* Your objective *
Reproduce the items beginning at the line that has "Pick the 8.54 cm dimension label" and stopping after the line that has "tap(184, 163)", requests included and left unchanged, with each coordinate in the answers scaled by 2.45 and rounded to a whole number, halves up. Omit the pictures.

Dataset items
★ ★ ★ ★ ★ ★ ★
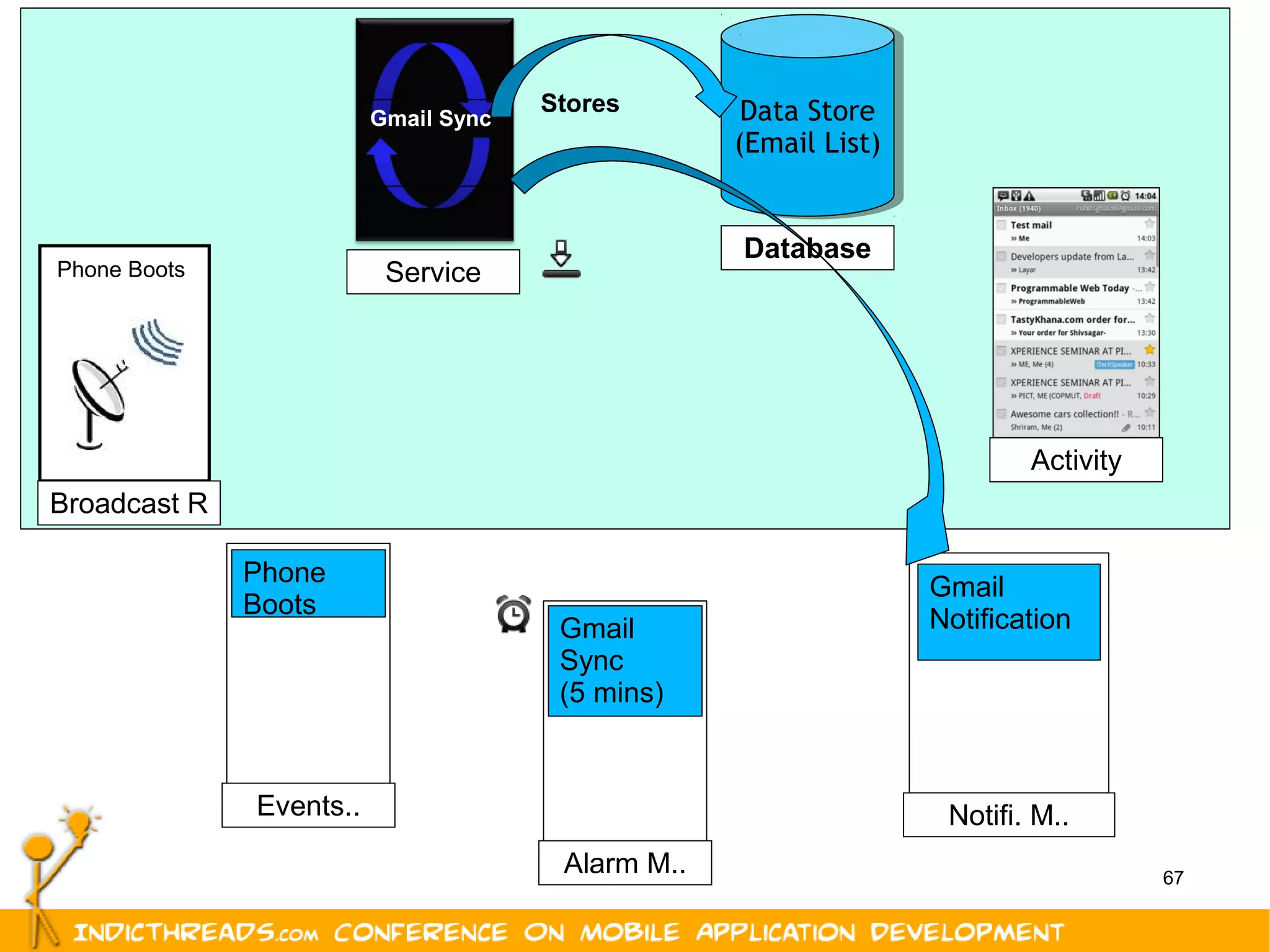The width and height of the screenshot is (1270, 952).
Task: Unstar the gold-starred XPERIENCE SEMINAR email
Action: (x=1149, y=350)
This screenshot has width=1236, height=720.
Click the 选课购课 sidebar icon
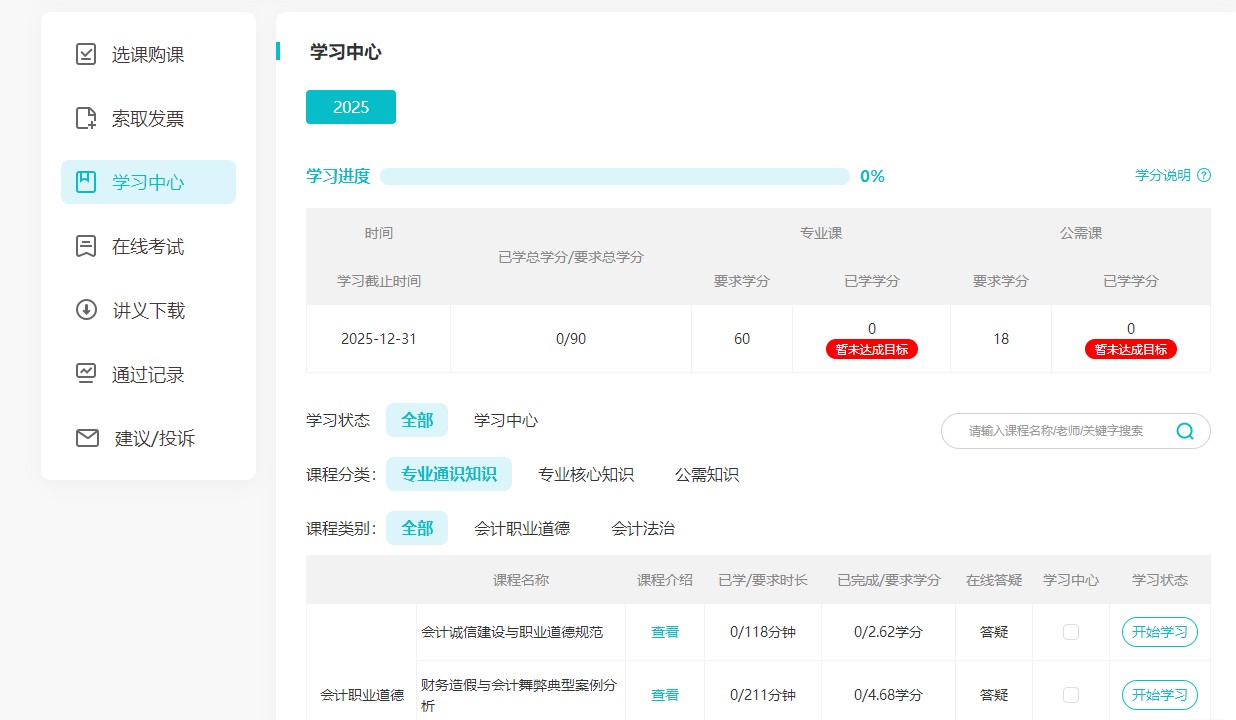[x=87, y=55]
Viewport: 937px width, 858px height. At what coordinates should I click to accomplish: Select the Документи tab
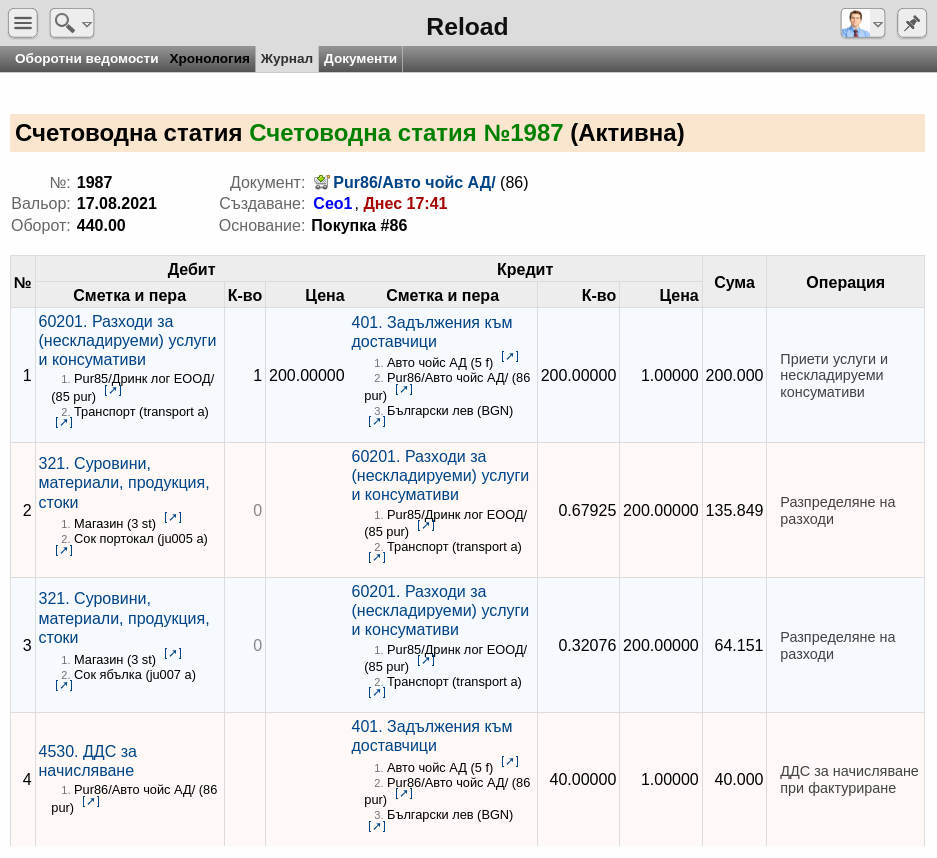(360, 59)
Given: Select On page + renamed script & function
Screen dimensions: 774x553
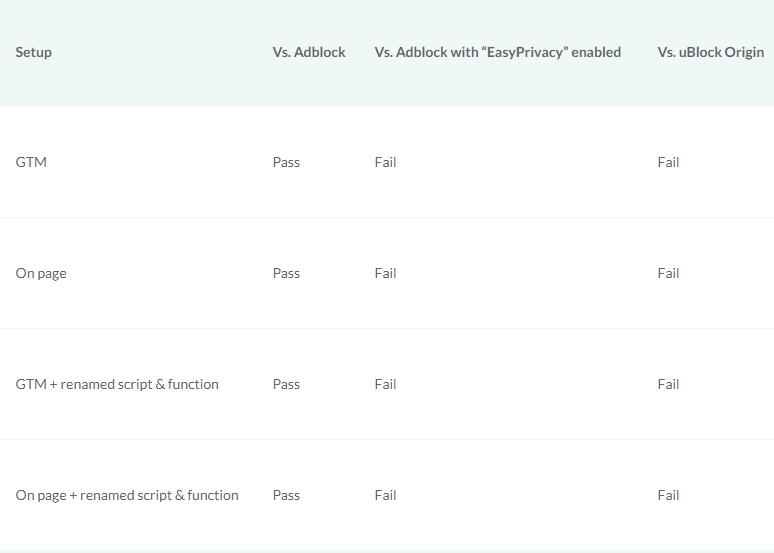Looking at the screenshot, I should (x=127, y=495).
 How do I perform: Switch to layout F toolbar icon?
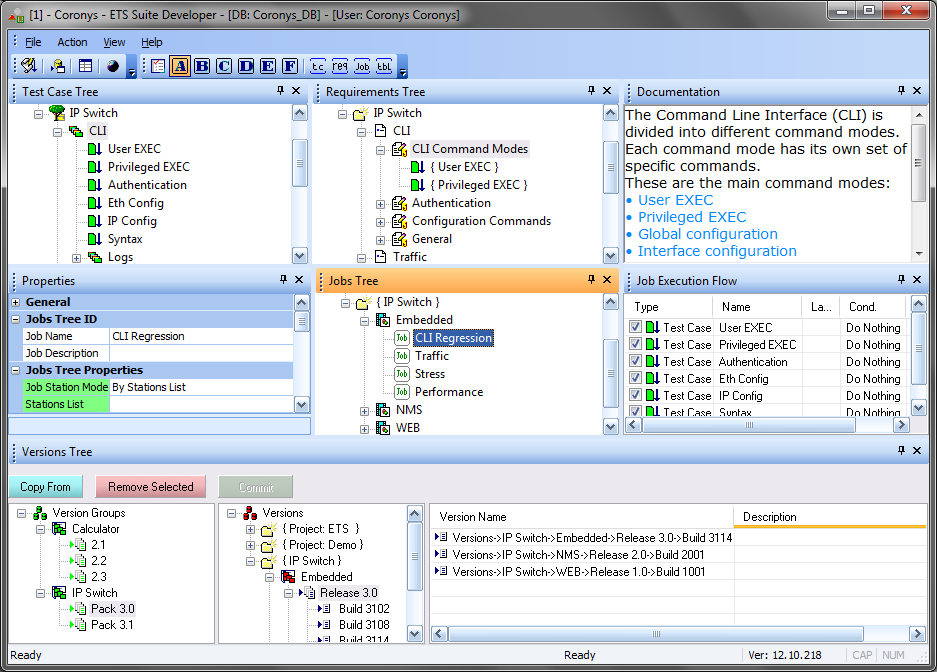pyautogui.click(x=290, y=66)
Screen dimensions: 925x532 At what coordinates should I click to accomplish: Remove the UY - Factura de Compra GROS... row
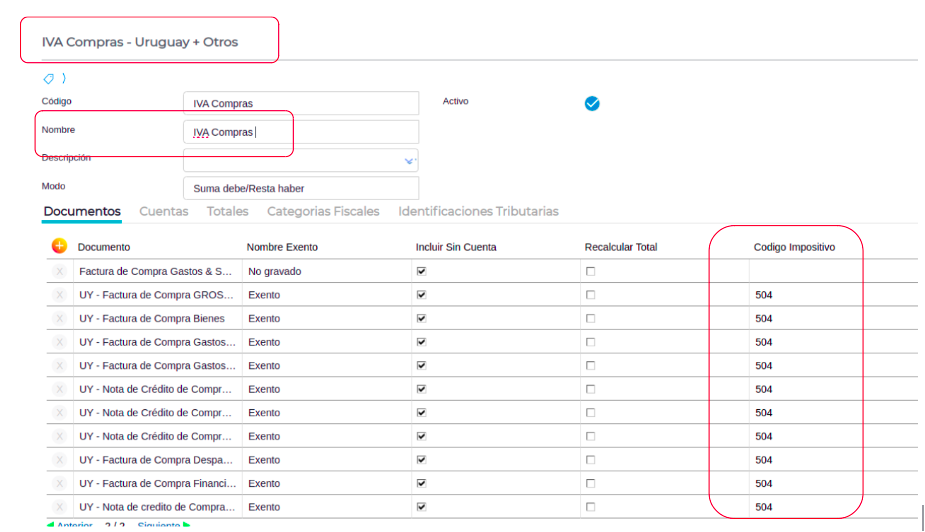tap(59, 295)
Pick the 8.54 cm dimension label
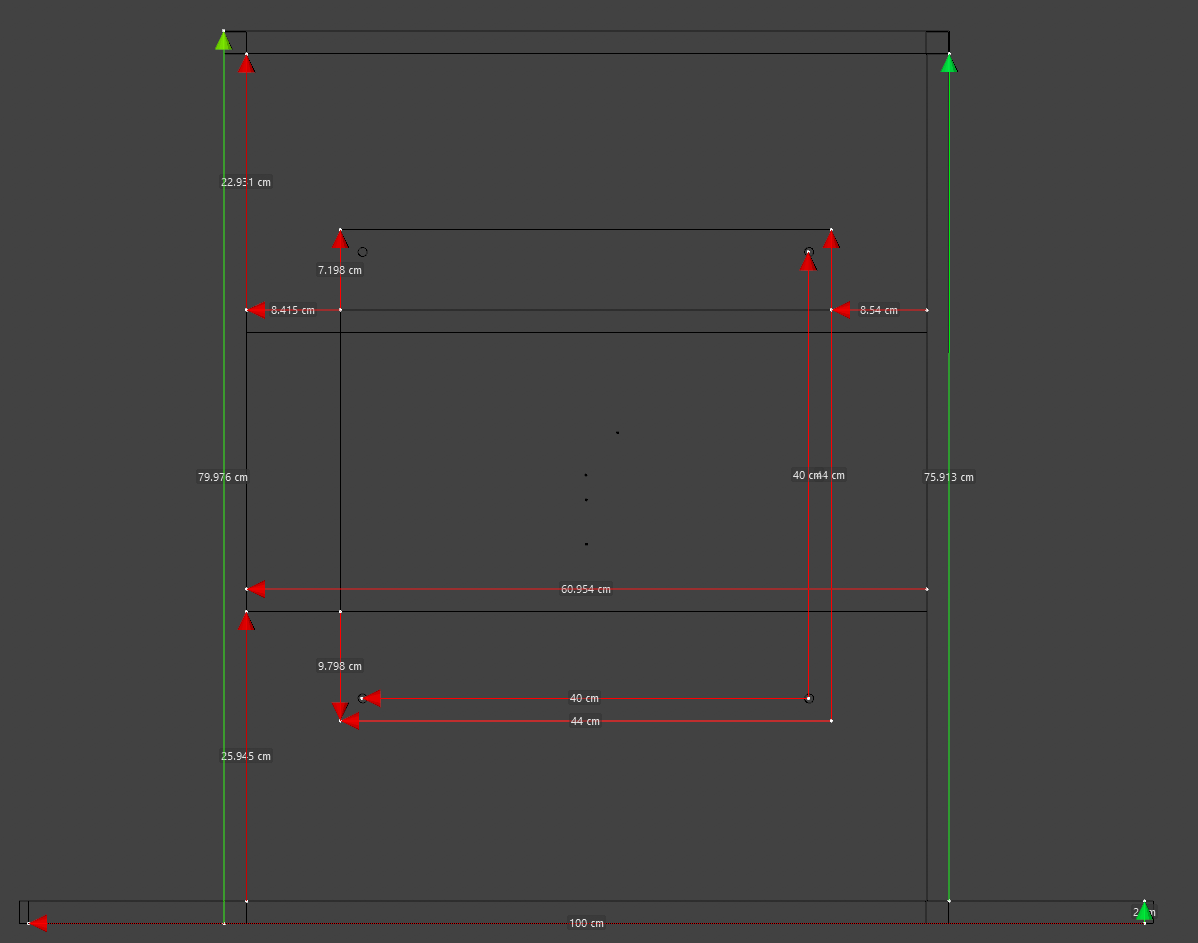 click(x=878, y=310)
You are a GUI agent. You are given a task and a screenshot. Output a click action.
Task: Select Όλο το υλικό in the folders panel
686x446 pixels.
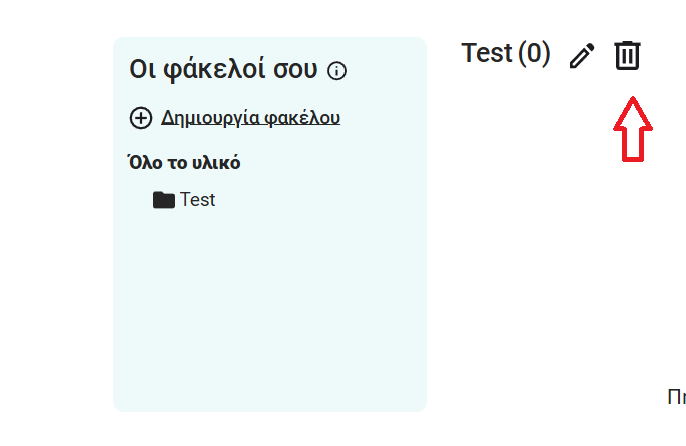tap(184, 163)
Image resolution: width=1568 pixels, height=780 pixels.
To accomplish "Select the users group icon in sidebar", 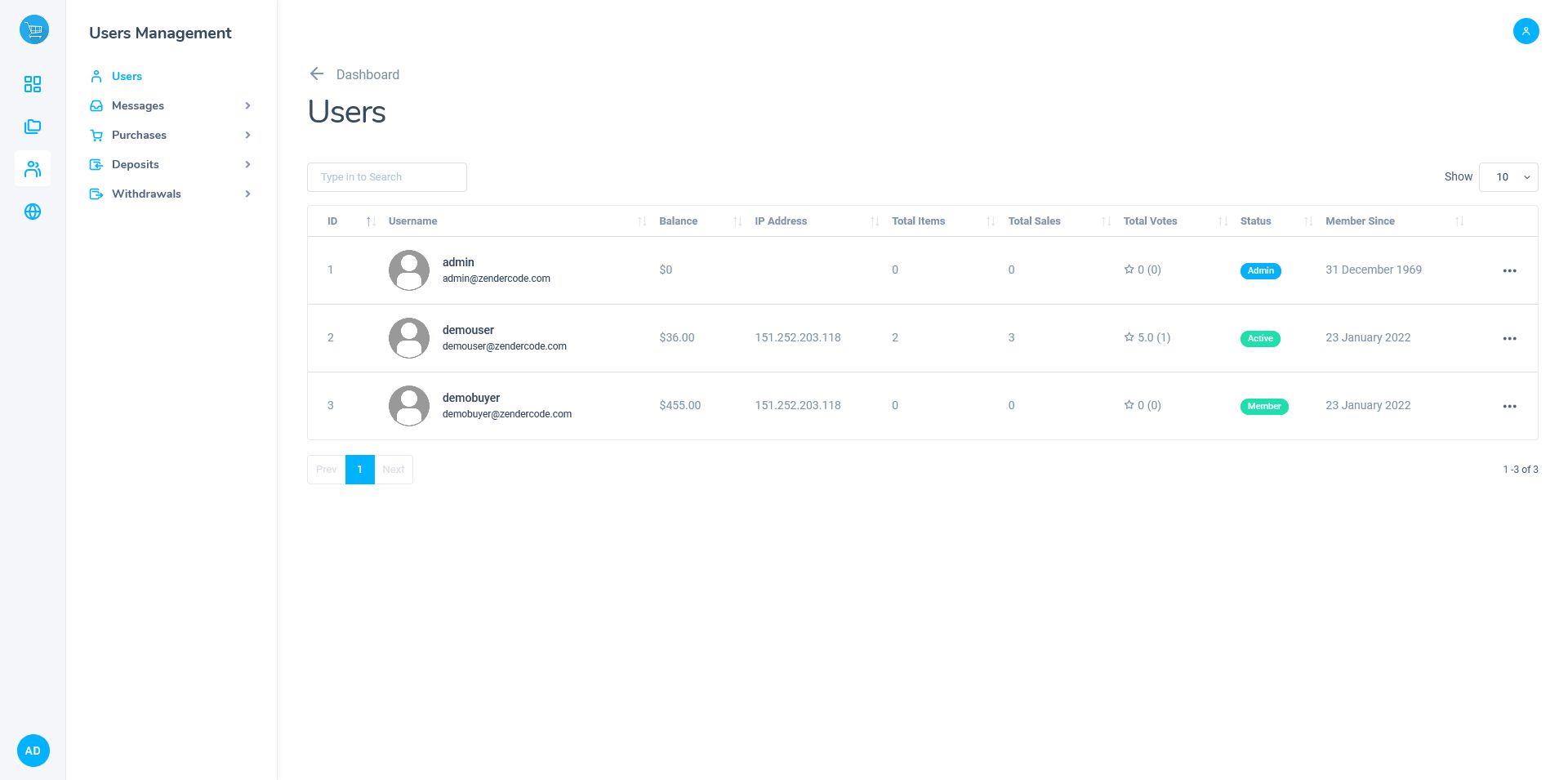I will 33,169.
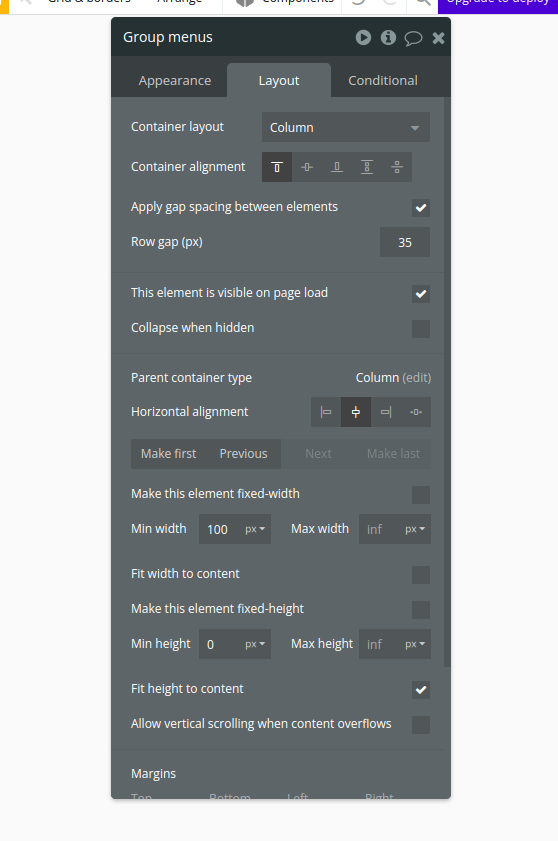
★ ★ ★ ★ ★ ★ ★
* Task output *
Pick the 8.54 cm dimension label
 click(x=2151, y=760)
You are a GUI agent. You are given a task and a screenshot. Output a click action.
Task: Select Όλο το υλικό in the folders panel
686x446 pixels.
tap(451, 399)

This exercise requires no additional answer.